:: RECORDS FOR PROCESSING
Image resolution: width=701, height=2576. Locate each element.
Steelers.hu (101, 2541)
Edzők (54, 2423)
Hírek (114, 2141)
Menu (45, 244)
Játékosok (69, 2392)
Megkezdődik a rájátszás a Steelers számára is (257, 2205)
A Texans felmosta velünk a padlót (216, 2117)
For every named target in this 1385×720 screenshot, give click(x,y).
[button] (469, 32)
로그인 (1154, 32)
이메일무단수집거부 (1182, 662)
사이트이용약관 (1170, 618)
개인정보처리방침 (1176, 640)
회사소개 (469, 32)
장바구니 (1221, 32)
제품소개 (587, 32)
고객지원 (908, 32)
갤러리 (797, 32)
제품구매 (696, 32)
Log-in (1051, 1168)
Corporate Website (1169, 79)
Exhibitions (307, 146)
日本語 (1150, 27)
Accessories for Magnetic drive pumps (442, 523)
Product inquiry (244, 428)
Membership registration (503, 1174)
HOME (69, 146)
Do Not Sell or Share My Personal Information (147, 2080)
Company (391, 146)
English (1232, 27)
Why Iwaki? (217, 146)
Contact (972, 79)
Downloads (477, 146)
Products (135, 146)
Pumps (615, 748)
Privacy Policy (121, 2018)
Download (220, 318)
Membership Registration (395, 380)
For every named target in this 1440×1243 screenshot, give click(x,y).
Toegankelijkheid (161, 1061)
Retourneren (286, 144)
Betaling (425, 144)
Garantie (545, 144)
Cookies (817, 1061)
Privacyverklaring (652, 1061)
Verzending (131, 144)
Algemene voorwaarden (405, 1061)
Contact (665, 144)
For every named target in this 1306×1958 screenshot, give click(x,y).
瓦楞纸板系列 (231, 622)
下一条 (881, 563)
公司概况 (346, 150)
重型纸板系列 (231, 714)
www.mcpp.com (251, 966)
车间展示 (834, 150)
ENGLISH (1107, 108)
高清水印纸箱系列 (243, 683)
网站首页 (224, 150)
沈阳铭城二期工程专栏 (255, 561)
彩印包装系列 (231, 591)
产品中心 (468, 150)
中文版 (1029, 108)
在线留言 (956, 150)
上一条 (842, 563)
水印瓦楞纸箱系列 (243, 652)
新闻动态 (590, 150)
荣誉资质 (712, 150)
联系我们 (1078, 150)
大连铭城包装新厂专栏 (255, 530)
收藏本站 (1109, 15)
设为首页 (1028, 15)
::::
*GOAL OF THE EXERCISE*
Put every line of the entries above into a JSON list of strings, with one string per line and blank lines omitted.

*WRITTEN RESPONSE*
[
  "Image resolution: width=701, height=2576. Locate each element.",
  "Steelers.hu (101, 2541)",
  "Edzők (54, 2423)",
  "Hírek (114, 2141)",
  "Menu (45, 244)",
  "Játékosok (69, 2392)",
  "Megkezdődik a rájátszás a Steelers számára is (257, 2205)",
  "A Texans felmosta velünk a padlót (216, 2117)",
  "For every named target in this 1385×720 screenshot, give click(x,y).",
  "[button] (469, 32)",
  "로그인 (1154, 32)",
  "이메일무단수집거부 (1182, 662)",
  "사이트이용약관 (1170, 618)",
  "개인정보처리방침 (1176, 640)",
  "회사소개 (469, 32)",
  "장바구니 (1221, 32)",
  "제품소개 (587, 32)",
  "고객지원 (908, 32)",
  "갤러리 (797, 32)",
  "제품구매 (696, 32)",
  "Log-in (1051, 1168)",
  "Corporate Website (1169, 79)",
  "Exhibitions (307, 146)",
  "日本語 (1150, 27)",
  "Accessories for Magnetic drive pumps (442, 523)",
  "Product inquiry (244, 428)",
  "Membership registration (503, 1174)",
  "HOME (69, 146)",
  "Do Not Sell or Share My Personal Information (147, 2080)",
  "Company (391, 146)",
  "English (1232, 27)",
  "Why Iwaki? (217, 146)",
  "Contact (972, 79)",
  "Downloads (477, 146)",
  "Products (135, 146)",
  "Pumps (615, 748)",
  "Privacy Policy (121, 2018)",
  "Download (220, 318)",
  "Membership Registration (395, 380)",
  "For every named target in this 1440×1243 screenshot, give click(x,y).",
  "Toegankelijkheid (161, 1061)",
  "Retourneren (286, 144)",
  "Betaling (425, 144)",
  "Garantie (545, 144)",
  "Cookies (817, 1061)",
  "Privacyverklaring (652, 1061)",
  "Verzending (131, 144)",
  "Algemene voorwaarden (405, 1061)",
  "Contact (665, 144)",
  "For every named target in this 1306×1958 screenshot, give click(x,y).",
  "瓦楞纸板系列 (231, 622)",
  "下一条 (881, 563)",
  "公司概况 (346, 150)",
  "重型纸板系列 (231, 714)",
  "www.mcpp.com (251, 966)",
  "车间展示 (834, 150)",
  "ENGLISH (1107, 108)",
  "高清水印纸箱系列 (243, 683)",
  "网站首页 (224, 150)",
  "沈阳铭城二期工程专栏 (255, 561)",
  "彩印包装系列 (231, 591)",
  "产品中心 (468, 150)",
  "中文版 (1029, 108)",
  "在线留言 (956, 150)",
  "上一条 (842, 563)",
  "水印瓦楞纸箱系列 (243, 652)",
  "新闻动态 (590, 150)",
  "荣誉资质 (712, 150)",
  "联系我们 (1078, 150)",
  "大连铭城包装新厂专栏 (255, 530)",
  "收藏本站 (1109, 15)",
  "设为首页 (1028, 15)"
]